§ **What is required**
Copy word for word the part of the tobacco survey article below starting at "The information reported" and ending at "and tobacco cessation.".

§ **Source text**
Keywords: Cessation training, health professionals, medical and dental students, tobacco use


How to cite this article:
Sinha D N, Rinchen S, Palipudi K M, Naing Shein N, de Silva P, Khadka B B, Pednekar M, Singh G, Pitayarangsarit S, Bhattad V B, Lee K A, Asma S, Singh P K. Tobacco use, exposure to second-hand smoke, and cessation training among the third-year medical and dental students in selected Member States of South-East Asia region: A trend analysis on data from the Global Health Professions Student Survey, 2005-2011. Indian J Cancer 2012;49:379-86

How to cite this URL:
Sinha D N, Rinchen S, Palipudi K M, Naing Shein N, de Silva P, Khadka B B, Pednekar M, Singh G, Pitayarangsarit S, Bhattad V B, Lee K A, Asma S, Singh P K. Tobacco use, exposure to second-hand smoke, and cessation training among the third-year medical and dental students in selected Member States of South-East Asia region: A trend analysis on data from the Global Health Professions Student Survey, 2005-2011. Indian J Cancer [serial online] 2012 [cited 2020 Oct 28];49:379-86. Available from: https://www.indianjcancer.com/text.asp?2012/49/4/379/107743



 » Introduction Top


Tobacco use is a public health problem and is one of the top preventable causes of premature death and disease in the world. [1] Nearly six million people die each year from tobacco-related diseases, [1] and another 600,000 deaths occur from exposure to second-hand smoke. [2] If unchecked, the number is expected to go beyond eight million deaths by 2030, with approximately 70% of these deaths occurring in developing countries. [1] A disproportionate share of the global tobacco burden falls on developing countries, where 84% of the 1.3 billion current smokers reside. [3]

Medical and dental professionals have been found to play an important role in cessation and prevention of tobacco use among their patients. [4] A number of studies have shown that the rates of smoking cessation increase after even a brief counseling by health professionals. [5],[6],[7],[8] However, only a few studies have collected information on tobacco use, exposure to second-hand smoke, and training to provide cessation counseling among medical and dental students. Currently, an analysis on the trends of these variables is unavailable. In addition, different studies have used different sampling methods, questionnaires, and data collection procedures, and only a few countries from the low- and middle-income groups have participated. [9] The World Health Organization, US Centers for Disease Control and Prevention, and the Canadian Public Health Association attempted to standardize the study procedures by developing and implementing the Global Health Professions Student Survey (GHPSS), [10] which includes surveys for medical, dental, nursing, and pharmacy students.

The information reported in this article is from a GHPSS conducted among the third-year medical and dental students in selected Member States of the South-East Asia Region. The GHPSS have been repeated in Bangladesh, India, Myanmar, Nepal, Sri Lanka, and Thailand. Only countries with repeated surveys have been considered for this article, focusing on the analysis of the trends of tobacco use, SHS exposure, and tobacco cessation.

§ **Provided material**
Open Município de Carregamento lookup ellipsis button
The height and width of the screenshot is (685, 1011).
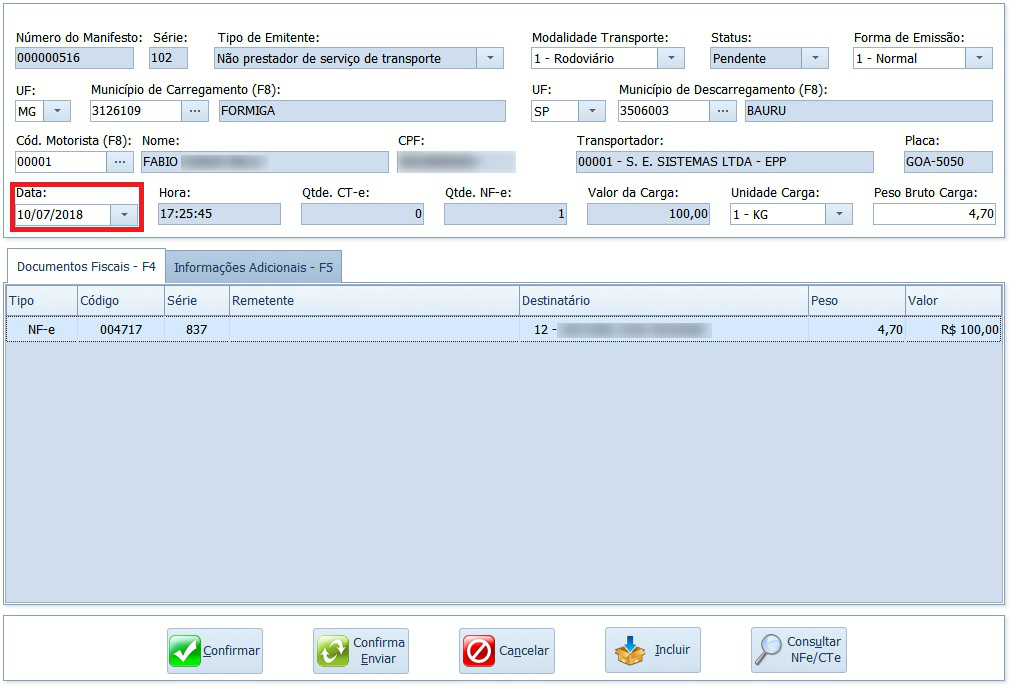194,110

§ **Worked solution**
The information reported in this article is from a GHPSS conducted among the third-year medical and dental students in selected Member States of the South-East Asia Region. The GHPSS have been repeated in Bangladesh, India, Myanmar, Nepal, Sri Lanka, and Thailand. Only countries with repeated surveys have been considered for this article, focusing on the analysis of the trends of tobacco use, SHS exposure, and tobacco cessation.